As mentioned in the footnotes below, the term “Jupiter” does not appear in the book (yay, ebooks and the ease of searching them). The planet is called “Giant.” In fact, I had a glorious chain of evidence to support the hypothesis that the novel is set on Saturn and not Jupiter, a nearly flawless case save for the detail that Jupiter’s moon Io orbits Giant. In my defense, in every other respect the fictional Giant resembles the actual Saturn than it does the actual Jupiter.
(Yes, yes, James once again focuses on the backdrops at the cost of ignoring the play. But I get distracted and vexed if a work is supposedly set somewhere and what that work tells us about the somewhere fail to line up with the facts. The changes appear entirely arbitrary. This sort of narrative mismatch is cognitive tinnitus for me and I envy people without that particular quirk.)
Readers may wonder why humans have settled a gas giant when the same technology could have been used on Venus. It seems to be an accident of industrial development: it happened that Giant had some resource worth refining so when humans decided they had to leave Earth, there was a station above Giant around which further settlements could accrete.

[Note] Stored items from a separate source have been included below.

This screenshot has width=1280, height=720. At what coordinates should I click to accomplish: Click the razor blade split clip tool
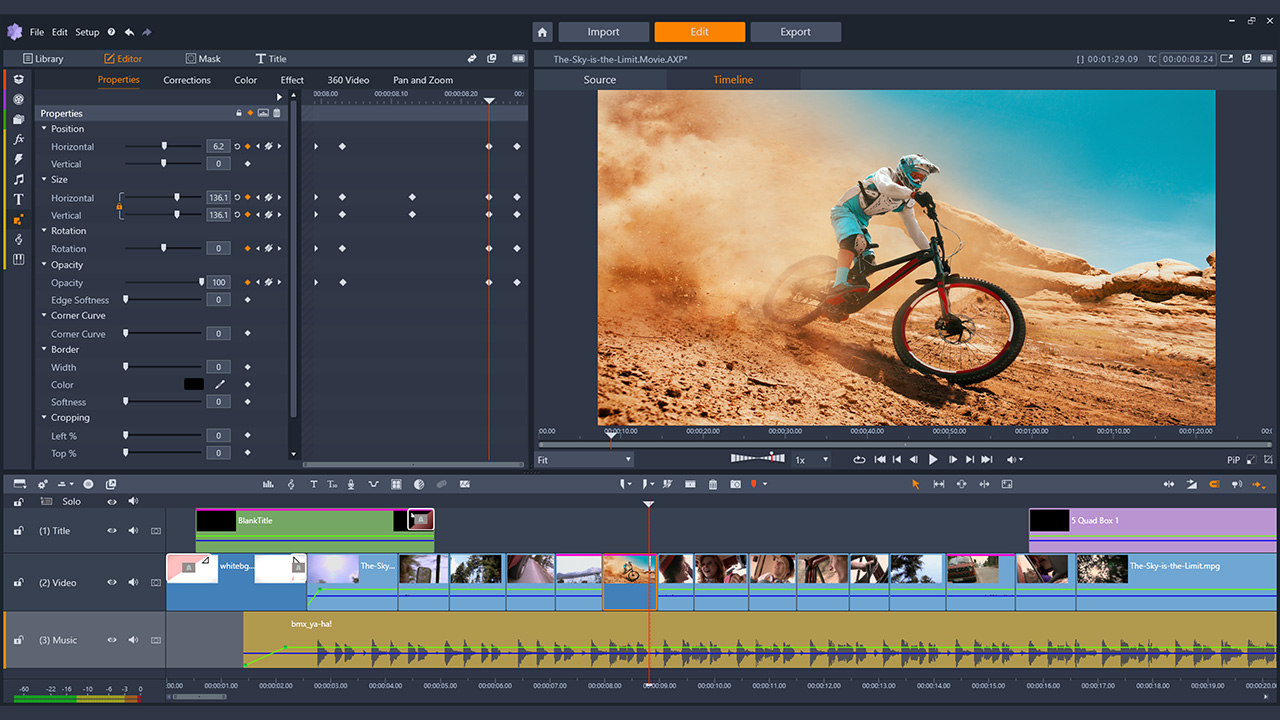click(x=667, y=484)
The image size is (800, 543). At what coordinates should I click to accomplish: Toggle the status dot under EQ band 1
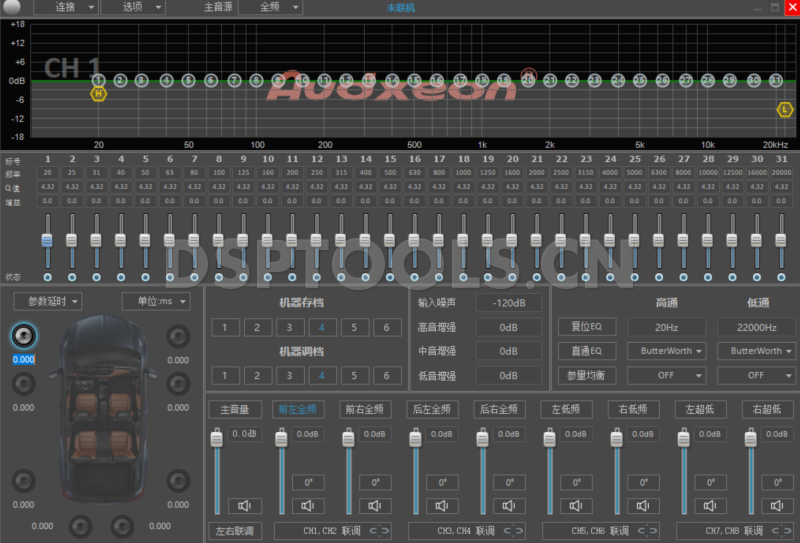coord(47,277)
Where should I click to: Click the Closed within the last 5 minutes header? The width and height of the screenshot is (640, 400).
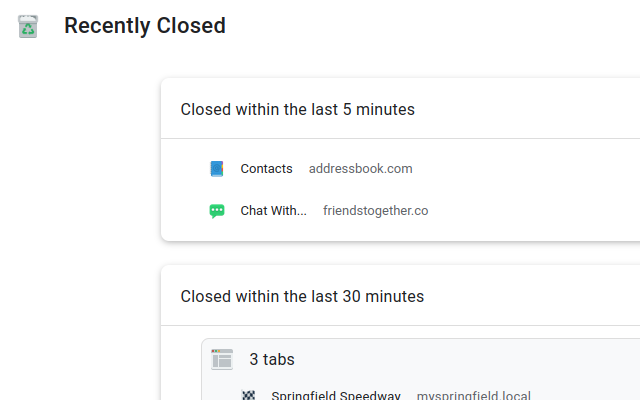coord(298,109)
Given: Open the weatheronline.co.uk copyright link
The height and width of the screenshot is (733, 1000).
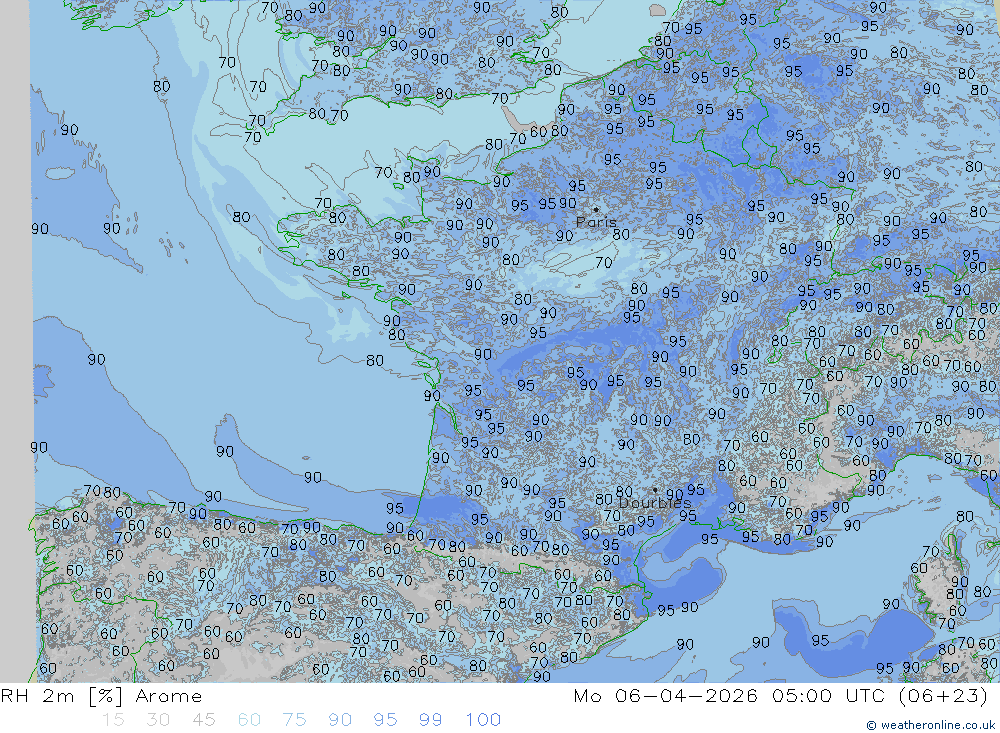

If the experiment were run a second time, perhaps slightly different initial conditions would have led to radically different outcomes.
This sort of historical accident defining later communities is clearly a reference to the work of Robert H. MacArthur and E. O. Wilson. This is so obvious I will not insult you by explaining why it must be so. I will assure you, however, that this is no accident. Some may moan that this is yet another entry in the vibrant field of Holmes and Watson pastiches in which insular biogeography plays a central role. All I can say is “more insular biogeography, please.”
The appearance of romance in a Holmes and Watson pastiche is not entirely unexpected. In this case the work deviates from the norm in that it is set long after the pair met and reluctantly concluded they could not work as a couple. What effect the passage of time has had on irreconcilable differences is something the characters will have to discover, provided their antagonists do not succeed in murdering them.
If by some chance your first instinct on reading a work is not to whip out your sliderule but rather to savour character, prose, and pacing, there’s a lot here for you to enjoy. It’s a Not-Holmes and Not-Watson adventure in murder, missing persons and academic shenanigans, set in a world beyond tomorrow.
The Mimicking of Known Successes is available here (Amazon US), here (Amazon Canada), here (Amazon UK), here (Barnes & Noble), here (Book Depository). and here (Chapters-Indigo).
1: Which the back cover copy says is Jupiter, but which is never IDed as such in the book. My editor suggests this is because the settlers come from a wide variety of cultures; “Jupiter” may not be the name used in their languages.
2: Accident seems to be ruled out for some reason.